Which I'll get to in just a sec.  But first let me encourage my fellow upper middle class Asians to get on the field.  Whether through inertia, comfort-seeking, or family pressure, our default is often to shy away from matters of diversity.  Whether we realize it or not, we avoid the hard work and the upside of engaging on issues of diversity when we focus just on doing well in school, getting a good job that is technically heavy and managerially light, and taking care of our families.  For in such settings, we can play a comfortable role that does not require us to wrestle with matters of identity and inequity, of debilitating stereotypes and structural racism.  We put our heads down, stay out of trouble, and enjoy the commendation of others without making waves or causing problems.  But that doesn't make the storm around us go away.

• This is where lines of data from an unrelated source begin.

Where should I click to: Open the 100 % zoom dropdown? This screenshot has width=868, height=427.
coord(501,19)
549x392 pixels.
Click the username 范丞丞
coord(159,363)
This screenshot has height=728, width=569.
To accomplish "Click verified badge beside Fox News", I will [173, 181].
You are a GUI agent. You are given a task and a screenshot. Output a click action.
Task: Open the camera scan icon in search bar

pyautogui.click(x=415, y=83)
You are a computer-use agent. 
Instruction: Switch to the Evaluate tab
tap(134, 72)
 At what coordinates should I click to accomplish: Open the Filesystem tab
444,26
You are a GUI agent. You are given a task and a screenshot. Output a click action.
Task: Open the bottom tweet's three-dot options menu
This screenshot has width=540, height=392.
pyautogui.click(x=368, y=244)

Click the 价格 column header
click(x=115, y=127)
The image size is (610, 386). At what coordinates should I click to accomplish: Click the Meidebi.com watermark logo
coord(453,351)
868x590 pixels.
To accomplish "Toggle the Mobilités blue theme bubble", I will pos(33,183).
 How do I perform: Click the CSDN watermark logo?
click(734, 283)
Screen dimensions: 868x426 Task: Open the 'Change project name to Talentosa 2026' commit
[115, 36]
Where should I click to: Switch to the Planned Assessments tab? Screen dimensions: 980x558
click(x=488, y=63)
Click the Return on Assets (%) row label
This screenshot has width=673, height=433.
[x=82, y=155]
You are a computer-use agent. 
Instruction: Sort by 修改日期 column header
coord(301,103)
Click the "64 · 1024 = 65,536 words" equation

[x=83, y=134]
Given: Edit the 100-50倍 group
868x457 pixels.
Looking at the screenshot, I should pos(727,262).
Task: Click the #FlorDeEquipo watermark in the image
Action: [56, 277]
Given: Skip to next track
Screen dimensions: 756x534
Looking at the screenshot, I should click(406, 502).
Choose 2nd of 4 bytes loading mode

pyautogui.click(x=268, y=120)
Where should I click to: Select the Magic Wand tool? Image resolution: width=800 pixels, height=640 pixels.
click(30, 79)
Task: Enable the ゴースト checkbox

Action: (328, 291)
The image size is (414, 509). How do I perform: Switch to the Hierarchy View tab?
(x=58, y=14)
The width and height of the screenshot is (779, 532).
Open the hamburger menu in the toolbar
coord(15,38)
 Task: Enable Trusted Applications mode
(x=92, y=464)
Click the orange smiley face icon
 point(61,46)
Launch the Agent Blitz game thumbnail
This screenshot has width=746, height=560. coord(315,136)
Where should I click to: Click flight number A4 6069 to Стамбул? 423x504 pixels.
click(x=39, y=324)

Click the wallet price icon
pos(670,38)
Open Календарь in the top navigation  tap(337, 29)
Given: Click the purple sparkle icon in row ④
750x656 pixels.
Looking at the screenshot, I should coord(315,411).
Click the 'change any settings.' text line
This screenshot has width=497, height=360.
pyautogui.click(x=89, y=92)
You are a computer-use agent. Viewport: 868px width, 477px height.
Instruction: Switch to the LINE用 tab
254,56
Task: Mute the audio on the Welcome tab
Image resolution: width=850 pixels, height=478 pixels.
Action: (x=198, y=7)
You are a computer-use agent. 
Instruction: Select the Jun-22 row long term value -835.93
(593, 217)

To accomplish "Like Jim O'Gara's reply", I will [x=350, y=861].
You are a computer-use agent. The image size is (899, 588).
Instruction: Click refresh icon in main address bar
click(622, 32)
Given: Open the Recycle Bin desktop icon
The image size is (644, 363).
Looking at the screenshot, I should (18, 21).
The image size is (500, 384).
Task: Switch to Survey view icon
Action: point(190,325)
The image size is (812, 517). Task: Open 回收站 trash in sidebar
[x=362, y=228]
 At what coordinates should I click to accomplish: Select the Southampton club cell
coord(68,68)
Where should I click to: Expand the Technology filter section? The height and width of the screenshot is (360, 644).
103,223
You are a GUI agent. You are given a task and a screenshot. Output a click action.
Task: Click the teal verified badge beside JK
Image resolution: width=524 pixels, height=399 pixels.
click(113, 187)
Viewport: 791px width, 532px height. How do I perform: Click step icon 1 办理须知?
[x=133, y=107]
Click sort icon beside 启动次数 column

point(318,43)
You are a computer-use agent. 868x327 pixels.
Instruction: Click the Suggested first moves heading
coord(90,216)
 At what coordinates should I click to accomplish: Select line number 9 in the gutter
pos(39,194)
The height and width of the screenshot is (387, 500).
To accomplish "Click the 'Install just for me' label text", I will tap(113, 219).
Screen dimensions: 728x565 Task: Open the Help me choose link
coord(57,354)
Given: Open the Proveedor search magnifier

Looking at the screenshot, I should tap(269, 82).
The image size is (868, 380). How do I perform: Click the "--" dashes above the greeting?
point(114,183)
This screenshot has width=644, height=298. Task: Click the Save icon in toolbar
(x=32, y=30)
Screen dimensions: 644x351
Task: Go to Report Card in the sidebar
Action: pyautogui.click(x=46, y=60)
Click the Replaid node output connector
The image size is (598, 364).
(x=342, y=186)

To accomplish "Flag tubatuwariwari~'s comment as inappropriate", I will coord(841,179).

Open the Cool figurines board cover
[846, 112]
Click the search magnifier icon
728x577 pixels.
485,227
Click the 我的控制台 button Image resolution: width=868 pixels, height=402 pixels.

But what do we have to gain or offer by engaging on such matters?  A whole lot!  For one, the Asian experience in America is itself a diverse one, reflecting the wide range of countries of origin, length of time our families have been in America, and socio-economic class.  Many of us struggle with deep poverty and crushing discrimination, and even those of us on the other spectrum are not as far as we think from being pigeon-holed, mocked, or limited based on preconceived notions and patronizing attitudes.  We have much to learn and much to experience when we accept our Asianness in its fullest, and find solidarity with our fellow Asians, who we might not otherwise consider brethren but with whom we find common experience in this country.

I think Asians have a unique touch-point with others on the issue of diversity.  I can tell you that I have many conversations with white friends and colleagues that have I think been productive for them as they wrestle with the issue of diversity in America.  It is a fraught topic for white people, who may feel weighed down by guilt and confusion and ignorance, and we can help be a safe space for learning and growing.  What's interesting is how some white folks view us Asian Americans.  Sometimes we're seen as white too, and we have to remind folks that we're not and that we have to contend with challenges they're privileged to not have to worry about.  And sometimes it's the opposite, that folks carry subtle generalizations about Asians that they think are harmless or even complimentary, and there's a teaching opportunity in those cases too.  But we as Asians have to take those opportunities to engage in order for progress to be made by all.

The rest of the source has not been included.